# SOLICITUD
Imprime, por favor, estas líneas sin cambiar nada, incluidos todos los registros de principio a fin.

[Filas sobre dónde aparecen los objetivos]
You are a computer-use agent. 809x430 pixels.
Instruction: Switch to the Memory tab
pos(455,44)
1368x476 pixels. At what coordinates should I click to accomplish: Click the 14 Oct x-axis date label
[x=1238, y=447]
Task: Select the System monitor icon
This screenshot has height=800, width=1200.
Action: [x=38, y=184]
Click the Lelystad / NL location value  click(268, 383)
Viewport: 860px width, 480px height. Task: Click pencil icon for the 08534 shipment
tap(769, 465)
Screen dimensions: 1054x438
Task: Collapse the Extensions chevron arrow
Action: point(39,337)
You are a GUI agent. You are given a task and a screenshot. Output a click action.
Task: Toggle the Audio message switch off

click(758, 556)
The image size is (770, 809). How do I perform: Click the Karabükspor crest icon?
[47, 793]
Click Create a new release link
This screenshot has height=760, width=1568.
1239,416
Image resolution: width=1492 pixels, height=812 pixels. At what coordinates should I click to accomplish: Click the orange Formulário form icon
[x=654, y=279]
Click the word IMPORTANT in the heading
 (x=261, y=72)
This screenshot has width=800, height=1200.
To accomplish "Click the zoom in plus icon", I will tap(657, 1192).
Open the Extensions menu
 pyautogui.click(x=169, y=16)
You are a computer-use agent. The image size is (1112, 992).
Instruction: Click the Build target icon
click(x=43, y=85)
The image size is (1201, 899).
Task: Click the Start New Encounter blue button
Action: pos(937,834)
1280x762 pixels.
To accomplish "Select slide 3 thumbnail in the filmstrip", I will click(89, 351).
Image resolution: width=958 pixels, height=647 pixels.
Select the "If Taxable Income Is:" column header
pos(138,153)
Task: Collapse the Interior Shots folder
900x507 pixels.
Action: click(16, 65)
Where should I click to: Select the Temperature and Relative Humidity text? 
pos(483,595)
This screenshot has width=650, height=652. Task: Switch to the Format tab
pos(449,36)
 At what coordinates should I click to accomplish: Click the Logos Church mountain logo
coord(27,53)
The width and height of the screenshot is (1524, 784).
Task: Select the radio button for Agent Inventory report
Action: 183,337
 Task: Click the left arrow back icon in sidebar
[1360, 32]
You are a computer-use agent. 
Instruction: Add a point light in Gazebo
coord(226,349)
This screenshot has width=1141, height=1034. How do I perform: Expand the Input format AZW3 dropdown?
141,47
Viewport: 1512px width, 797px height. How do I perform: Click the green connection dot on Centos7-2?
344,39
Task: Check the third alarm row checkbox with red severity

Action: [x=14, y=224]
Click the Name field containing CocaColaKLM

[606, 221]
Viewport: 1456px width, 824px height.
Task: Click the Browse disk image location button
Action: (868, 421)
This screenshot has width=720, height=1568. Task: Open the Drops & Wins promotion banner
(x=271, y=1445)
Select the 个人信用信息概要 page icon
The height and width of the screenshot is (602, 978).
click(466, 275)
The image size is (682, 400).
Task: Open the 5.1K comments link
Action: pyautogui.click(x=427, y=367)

# SOLUCIÓN
You are a computer-use agent. 809x430 pixels.
Instruction: Switch to the Memory tab
pos(455,44)
1368x476 pixels. At what coordinates should I click to accomplish: Click the 14 Oct x-axis date label
[x=1238, y=447]
Task: Select the System monitor icon
This screenshot has height=800, width=1200.
Action: [x=38, y=184]
Click the Lelystad / NL location value  click(268, 383)
Viewport: 860px width, 480px height. Task: Click pencil icon for the 08534 shipment
tap(769, 465)
Screen dimensions: 1054x438
Task: Collapse the Extensions chevron arrow
Action: point(39,337)
You are a GUI agent. You are given a task and a screenshot. Output a click action.
Task: Toggle the Audio message switch off

click(758, 556)
The image size is (770, 809). How do I perform: Click the Karabükspor crest icon?
[47, 793]
Click Create a new release link
This screenshot has height=760, width=1568.
1239,416
Image resolution: width=1492 pixels, height=812 pixels. At what coordinates should I click to accomplish: Click the orange Formulário form icon
[x=654, y=279]
Click the word IMPORTANT in the heading
 (x=261, y=72)
This screenshot has width=800, height=1200.
To accomplish "Click the zoom in plus icon", I will tap(657, 1192).
Open the Extensions menu
 pyautogui.click(x=169, y=16)
You are a computer-use agent. The image size is (1112, 992).
Instruction: Click the Build target icon
click(x=43, y=85)
The image size is (1201, 899).
Task: Click the Start New Encounter blue button
Action: pos(937,834)
1280x762 pixels.
To accomplish "Select slide 3 thumbnail in the filmstrip", I will click(89, 351).
Image resolution: width=958 pixels, height=647 pixels.
Select the "If Taxable Income Is:" column header
pos(138,153)
Task: Collapse the Interior Shots folder
900x507 pixels.
Action: click(16, 65)
Where should I click to: Select the Temperature and Relative Humidity text? 
pos(483,595)
This screenshot has width=650, height=652. Task: Switch to the Format tab
pos(449,36)
 At what coordinates should I click to accomplish: Click the Logos Church mountain logo
coord(27,53)
The width and height of the screenshot is (1524, 784).
Task: Select the radio button for Agent Inventory report
Action: 183,337
 Task: Click the left arrow back icon in sidebar
[1360, 32]
You are a computer-use agent. 
Instruction: Add a point light in Gazebo
coord(226,349)
This screenshot has width=1141, height=1034. How do I perform: Expand the Input format AZW3 dropdown?
141,47
Viewport: 1512px width, 797px height. How do I perform: Click the green connection dot on Centos7-2?
344,39
Task: Check the third alarm row checkbox with red severity

Action: [x=14, y=224]
Click the Name field containing CocaColaKLM

[606, 221]
Viewport: 1456px width, 824px height.
Task: Click the Browse disk image location button
Action: (868, 421)
This screenshot has width=720, height=1568. Task: Open the Drops & Wins promotion banner
(x=271, y=1445)
Select the 个人信用信息概要 page icon
The height and width of the screenshot is (602, 978).
click(466, 275)
The image size is (682, 400).
Task: Open the 5.1K comments link
Action: pyautogui.click(x=427, y=367)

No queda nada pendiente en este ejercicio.